> Directions for this task
From the listing below, reproduce exactly the lines starting with the one with "Click the Next button" and going on through the one with "Given: Click the vertical scrollbar thumb", both ends kept. No picture is copied.

> Data for review
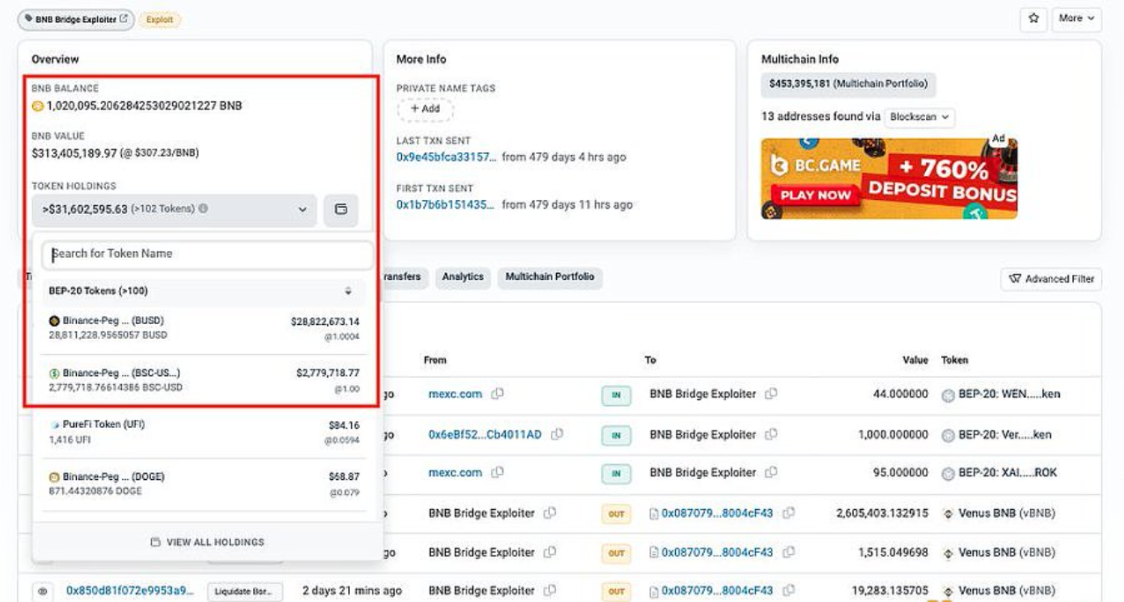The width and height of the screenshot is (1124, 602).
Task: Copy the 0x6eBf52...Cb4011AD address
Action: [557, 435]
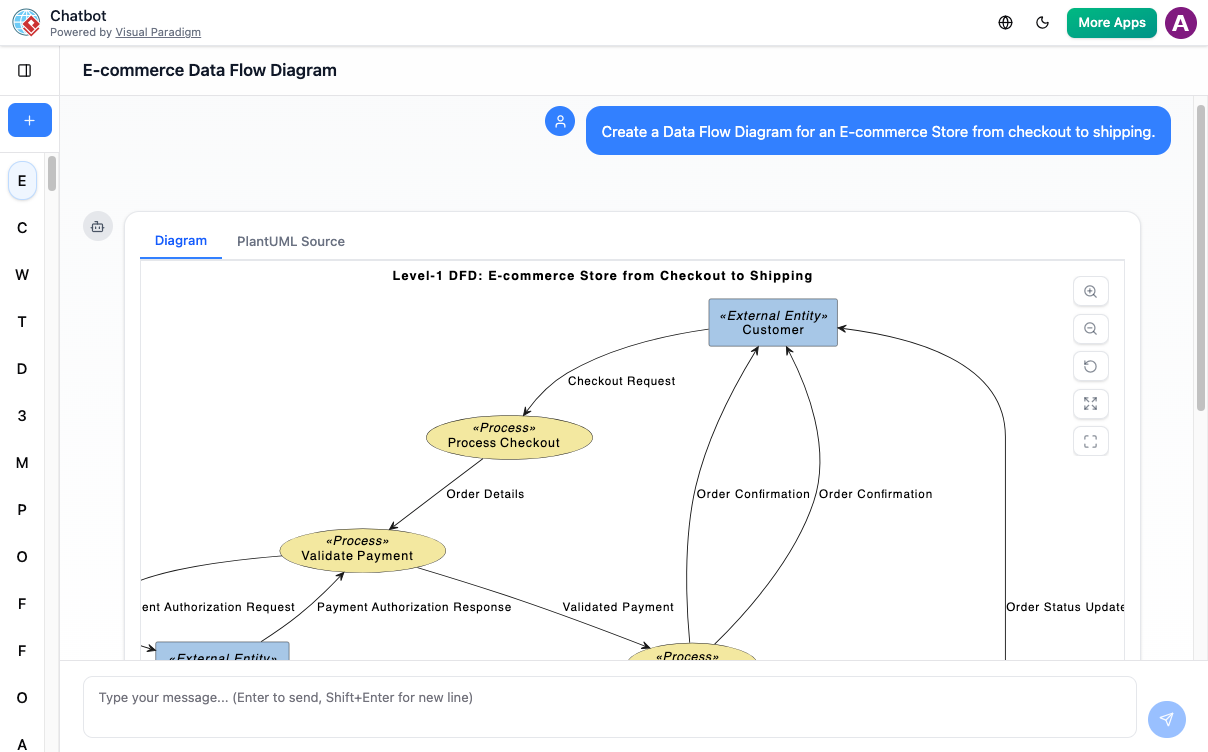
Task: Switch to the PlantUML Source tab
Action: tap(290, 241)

==

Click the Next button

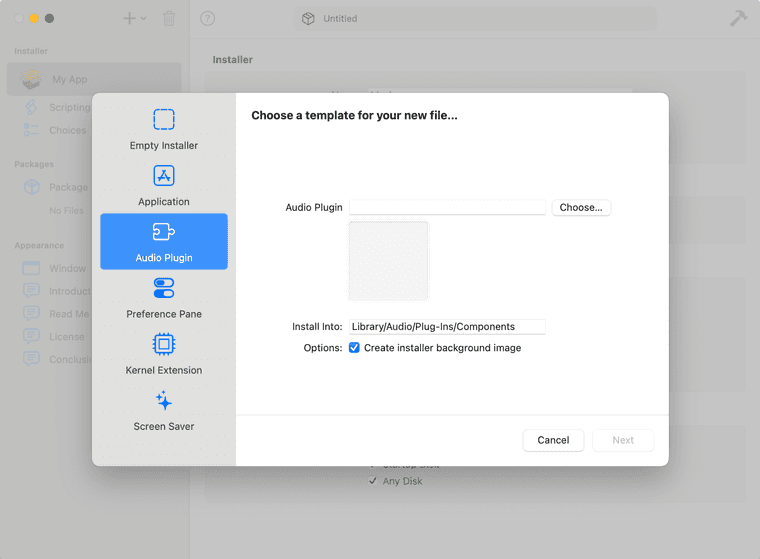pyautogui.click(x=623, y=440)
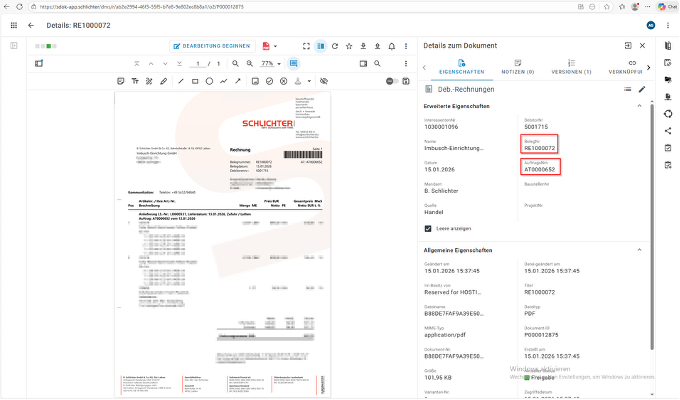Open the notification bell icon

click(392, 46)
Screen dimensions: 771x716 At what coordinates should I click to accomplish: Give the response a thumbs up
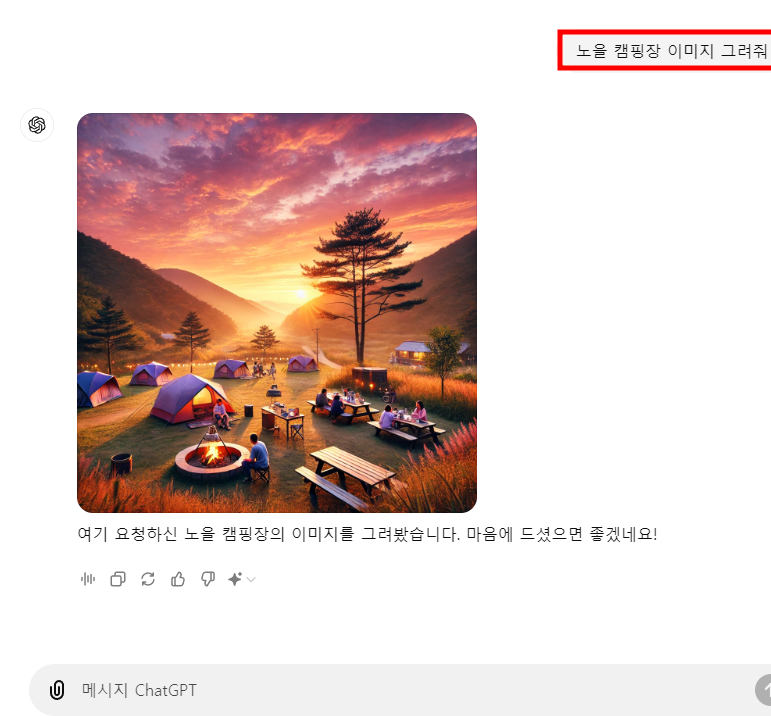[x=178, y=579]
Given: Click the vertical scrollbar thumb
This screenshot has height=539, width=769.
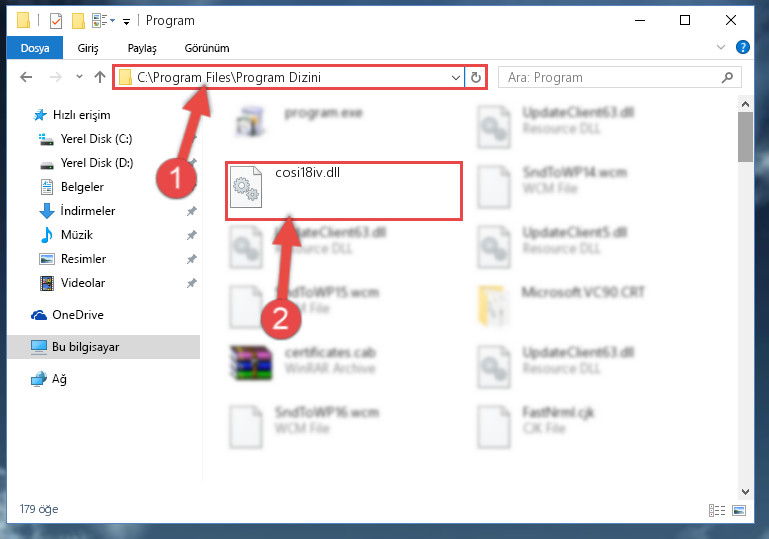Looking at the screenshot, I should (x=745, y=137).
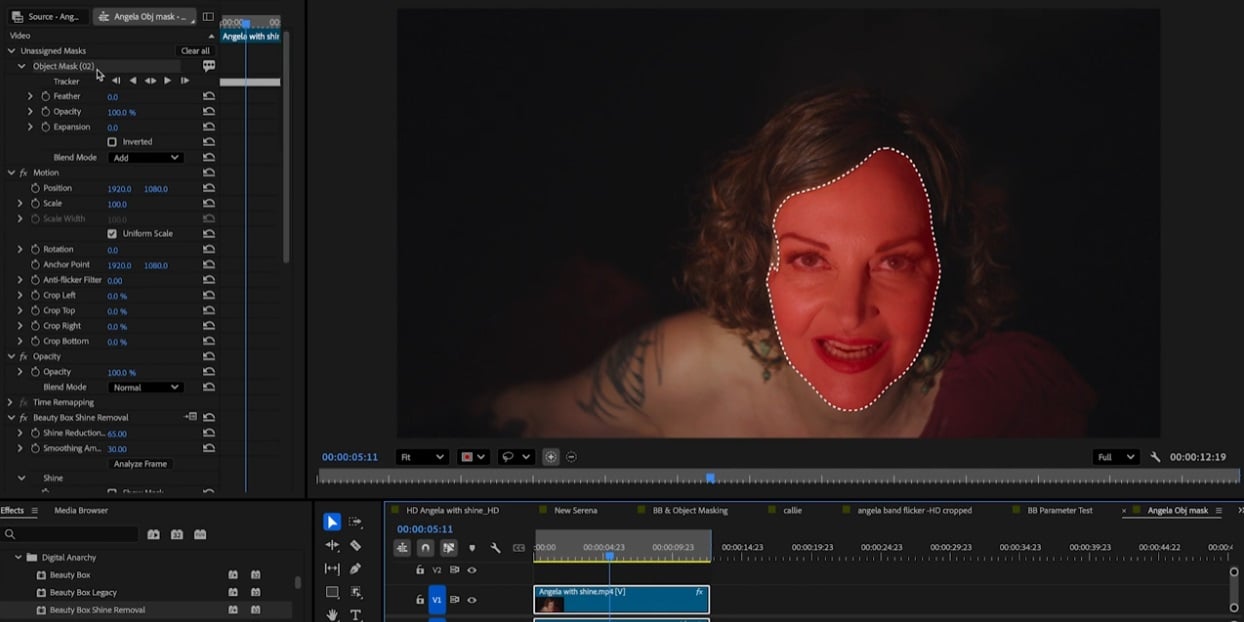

--

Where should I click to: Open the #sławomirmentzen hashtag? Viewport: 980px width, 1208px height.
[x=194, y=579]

> Reply
Click the Next button

pyautogui.click(x=623, y=440)
Open the notification bell icon

click(392, 46)
Screen dimensions: 771x716 At what coordinates should I click to accomplish: Give the response a thumbs up
[x=178, y=579]
Given: Click the vertical scrollbar thumb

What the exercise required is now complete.